著者の加藤シゲアキはジャニーズのアイドルグループNEWSに所属する正真正銘のアイドルであり、青山学院に中等部から大学まで在籍していた私たちの先輩でもある。主要メンバー2人の脱退でグループが活動を停止していた間、彼は新たなスタートを切るため、と本作を書き上げた。2012年1月の発売当初、新聞のインタビューで彼はこう話した。「よく聞かれるんですよね。“りばちゃん”は僕で、“ごっち”は山下君かって。でもモデルはいません。
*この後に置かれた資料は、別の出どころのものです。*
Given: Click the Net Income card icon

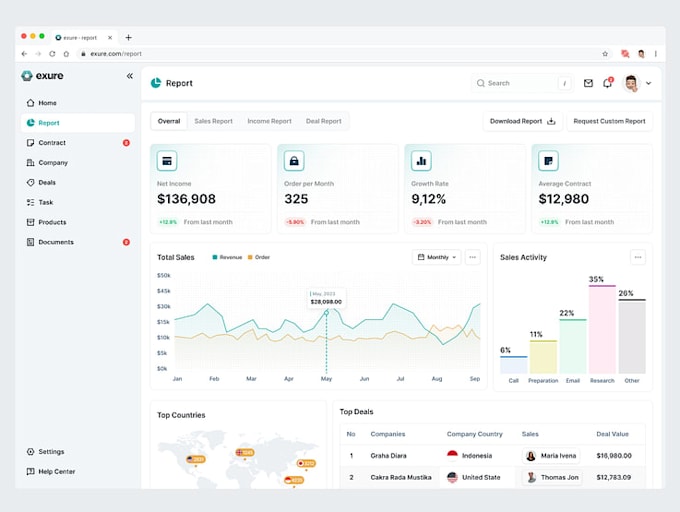Looking at the screenshot, I should [x=167, y=161].
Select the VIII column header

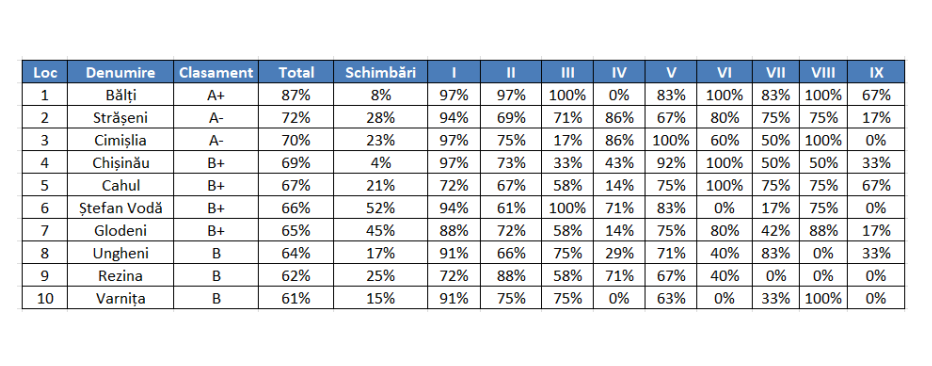823,72
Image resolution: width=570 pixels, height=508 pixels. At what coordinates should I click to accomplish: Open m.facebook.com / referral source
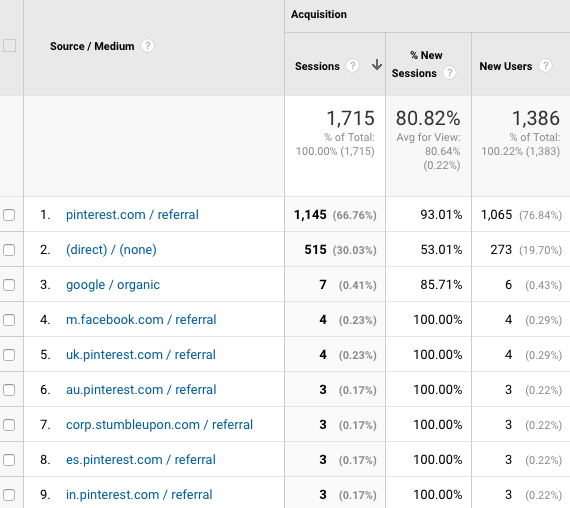click(x=141, y=320)
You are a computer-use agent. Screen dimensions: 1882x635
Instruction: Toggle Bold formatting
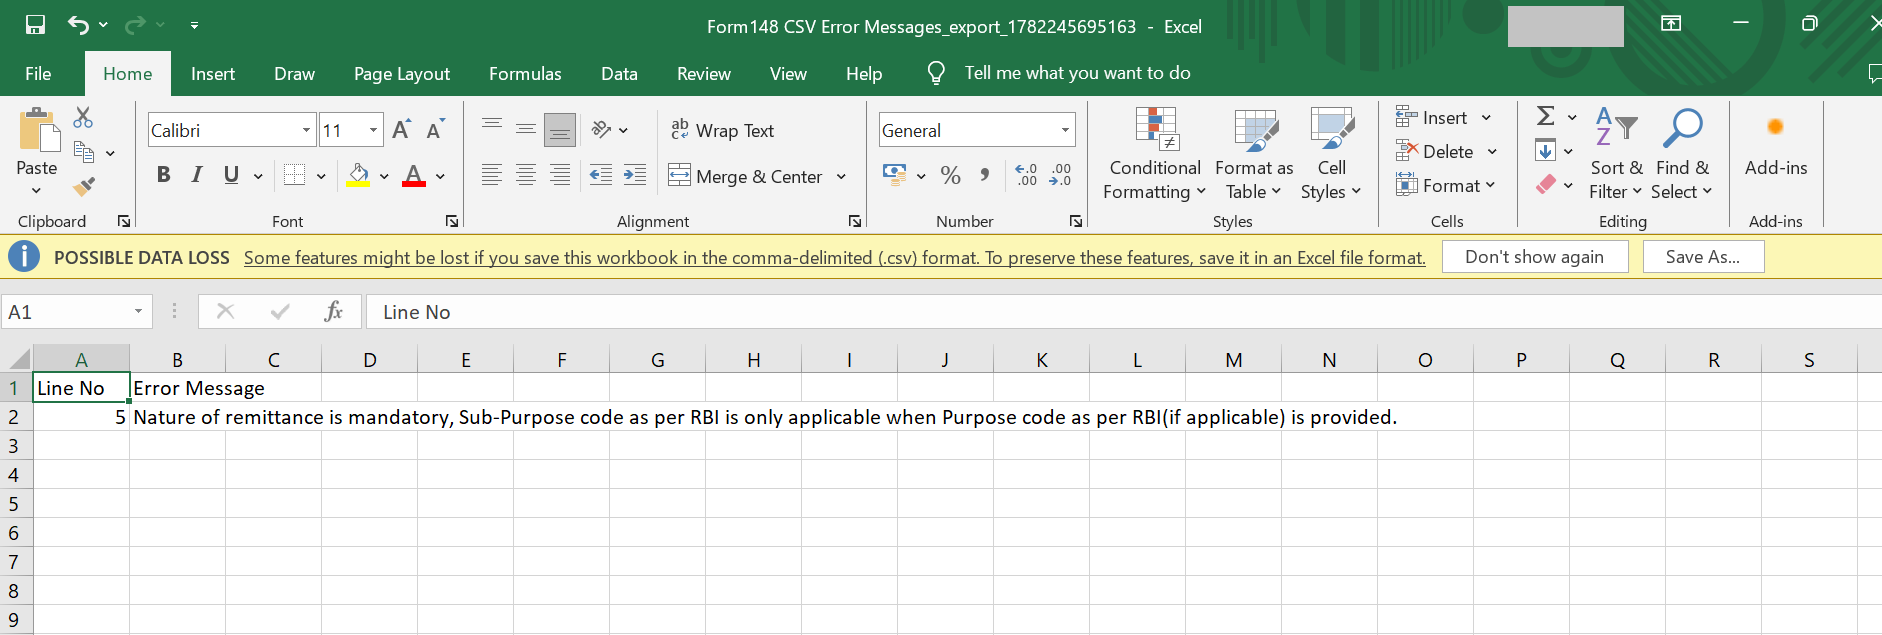click(164, 175)
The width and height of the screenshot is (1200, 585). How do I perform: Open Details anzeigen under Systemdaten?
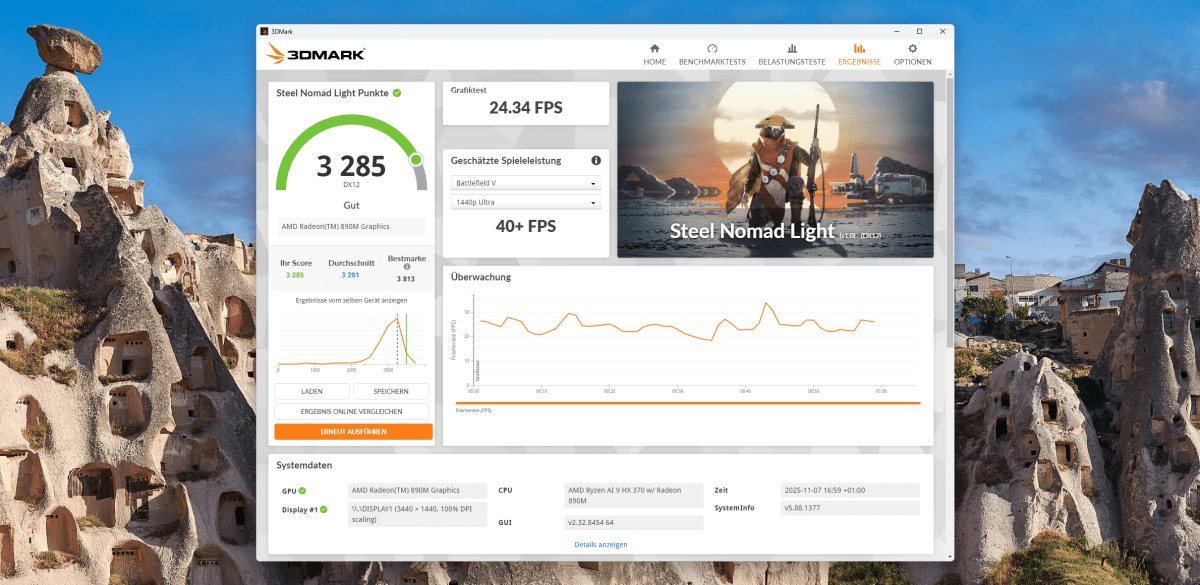[x=600, y=544]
僕自身、どちらでもあってどちらでもないんです。」なるほど、大阪出身で少し神経質、ユーモラスな物言いと冷静さ、胸に秘めた激情……たしかに彼は2人どちらとも重なるかもしれない。

スタンド・バイ・ミーみたいだわ。」幼いころの彼らを見守りながら、母親たちはそう言った。河田大貴・鈴木真吾・木本・石川。いつも一緒にいた4人組は程なくしてバラバラになる。りばちゃんとごっちが共に進学し、親友として共に過ごした私立高校のモデルは青山学院。尾崎豊レリーフも点火祭も渋谷に点在するレストランも、細やかな描写を好む著者の性格と3年間通学した私自身の記憶に助けられ、彼がイメージしたであろう景色を歩き辿るように読むことができた。

ひょんなことから雑誌のモデルになって同じ事務所に所属、芸能界に足を踏み入れるりばちゃんとごっち。いつまでも同じ道を歩くかと思われた唯一無二の親友との衝突と離別、束の間の再会。クライマックスに向け、「絶望的に素晴らしいこの世界」に魅せられた2人の人生は、遺されたりばちゃんの手によってその命と引き換えに作品として紡ぎだされていく。私が今読んでいるのは俳優・河鳥大=“りばちゃん”が記した俳優・白木蓮吾=“ごっち”の人生か、それとも加藤シゲアキが記したりばちゃんの人生か……?そう混乱するほどに彼らの人生は深く入り組んでいる。私たちが思う以上にお互いを必要とし、互いが互いの一部とも言える数奇な人生を送った2人。もはや「友達」という言葉では足りないように感じる。それは時に同性愛的にさえ感じられるような、誰にも立ち入る隙のない究極の友情。幼い彼らが流れ星を一緒に眺めるシーンで、姉の事故は自分のせいだと己を責め続けるごっちをなだめるりばちゃんの言葉はまるで彼女や弟をあやすようでもある。「“恋とか愛とかの類ではなくて”たしかなことなどなにもなく、ただひたすらに君がすき」と書かれているその感情はおそらく小学五年生だった彼のとても素直な気持ちで、私たちが理解しようにも到底不可能ではないだろうか。しかしそれでいて、読んでしっくりくるから不思議だ。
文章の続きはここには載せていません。